The Editor Gets the Last Laugh

Comic Treadmill has a good post, one that goes a step beyond my lament last month about the changing Marvel Universe. They actually try to make a good stab at why Quesada and the others at Marvel have so thoroughly ripped up the status quo that has been in place since Stan and Jack and Steve put it there.

I've written before of my distaste for the current editorial attitude toward readership, which consists of flipping the figurative bird at anyone who doesn't like what is going on by dismissing him or her as an old fogy and proclaiming that Marvel Comics are for the hip younger crowd. To emphasize that Marvel is only for the new, cool kids, current Editor-In-Chief Joe Quesada is going to great lengths to soil the appeal of the older generation of characters. The strategy? Today's Marvel heroes are unlikable but tres cool and that's what matters. Or so the thinking goes anyway.

I get it, or rather I'm not supposed to entirely get it, since I'm no longer young and hip, which is ok, but I'm not sure this isn't a scorched earth policy for the characters... er, the properties.

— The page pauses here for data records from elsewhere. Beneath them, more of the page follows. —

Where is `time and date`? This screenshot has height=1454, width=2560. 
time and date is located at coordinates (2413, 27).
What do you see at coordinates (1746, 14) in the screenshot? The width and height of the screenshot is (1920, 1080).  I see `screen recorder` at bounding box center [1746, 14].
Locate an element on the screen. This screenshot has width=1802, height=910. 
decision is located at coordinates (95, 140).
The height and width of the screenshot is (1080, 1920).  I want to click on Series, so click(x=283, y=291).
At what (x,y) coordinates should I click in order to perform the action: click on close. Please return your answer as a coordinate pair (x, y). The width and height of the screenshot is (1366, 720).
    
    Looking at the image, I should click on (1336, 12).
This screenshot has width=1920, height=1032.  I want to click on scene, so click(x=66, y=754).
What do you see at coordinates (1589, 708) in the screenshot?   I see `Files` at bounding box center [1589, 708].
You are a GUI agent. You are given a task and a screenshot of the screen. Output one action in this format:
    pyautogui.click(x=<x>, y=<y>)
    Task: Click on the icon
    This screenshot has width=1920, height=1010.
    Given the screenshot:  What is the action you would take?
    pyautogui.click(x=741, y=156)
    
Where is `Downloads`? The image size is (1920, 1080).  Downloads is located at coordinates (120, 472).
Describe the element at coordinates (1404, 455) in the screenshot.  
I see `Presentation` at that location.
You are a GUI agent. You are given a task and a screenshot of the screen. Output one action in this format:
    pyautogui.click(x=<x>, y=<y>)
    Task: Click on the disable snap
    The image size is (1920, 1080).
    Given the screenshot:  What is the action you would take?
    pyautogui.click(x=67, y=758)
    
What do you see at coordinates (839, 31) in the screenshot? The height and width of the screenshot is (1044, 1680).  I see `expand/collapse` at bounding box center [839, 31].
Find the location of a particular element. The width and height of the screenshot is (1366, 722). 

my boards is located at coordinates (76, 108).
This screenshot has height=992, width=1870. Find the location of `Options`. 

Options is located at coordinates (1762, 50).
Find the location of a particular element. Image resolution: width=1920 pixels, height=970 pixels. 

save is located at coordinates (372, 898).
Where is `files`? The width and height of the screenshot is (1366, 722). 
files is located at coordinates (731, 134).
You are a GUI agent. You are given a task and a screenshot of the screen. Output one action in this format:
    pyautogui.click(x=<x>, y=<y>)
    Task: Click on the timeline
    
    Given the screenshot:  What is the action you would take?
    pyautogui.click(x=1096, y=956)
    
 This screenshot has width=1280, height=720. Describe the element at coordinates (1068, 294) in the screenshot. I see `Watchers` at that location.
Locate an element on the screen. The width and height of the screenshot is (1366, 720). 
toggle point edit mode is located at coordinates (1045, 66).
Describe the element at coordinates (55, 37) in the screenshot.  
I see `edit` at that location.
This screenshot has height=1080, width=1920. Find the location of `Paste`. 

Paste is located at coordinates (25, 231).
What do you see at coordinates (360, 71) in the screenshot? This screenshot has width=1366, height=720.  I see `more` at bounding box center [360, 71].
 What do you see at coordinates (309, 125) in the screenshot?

Here is the reality: I'm not sure that what is going to be left over is going to be anything that we're going to want to read. If there has been any constant through the FF over the years, it has been that we will want to know Reed and Sue and Ben and Johnny (hell, I still want Johnny end up with Crystal). I no longer want to know Reed, he isn't a character I know, recall or like. Iron Man was one of my two favorite heroes of all time, and I'm really sure that when Civil War is over that I'm NOT going to want, know or like Tony Stark.

Where does Quesada think that this is going to leave the properties? Somewhere that they can make more million dollar pictures off of? Spider Man is just about done. I'm willing to be that the 2008 Iron Man movie is going to be a lot closer to the Iron Man that I remember, than the one that we'll end up with in Civil War. If they had just made the FF as the Incredibles we'd have another billion dollar franchise to watch. No one is going to make this FF into even a fan film.

How can this be a good idea?

1 comment:

RAB said...

I think I've said this before, possibly in another comment to you, but I keep coming back to a remark by Neil Gaiman many years back that the appeal of working in comics for him was "getting to play with those cool toys" -- the venerable Marvel and DC characters that creators loved as children. If you have cool toys that don't belong to you alone, there needs to be a grownup in charge to say "Play with those toys all you want, but don't break them. Make sure they go back into the box intact so they can be played with by the next set of kids."

Instead, Quesada seems to be fine with the kids taking the toys out onto the driveway and stuffing them full of firecrackers. Sure, they might look cool blowing up...but it cheats the next group of kids out of getting to use them.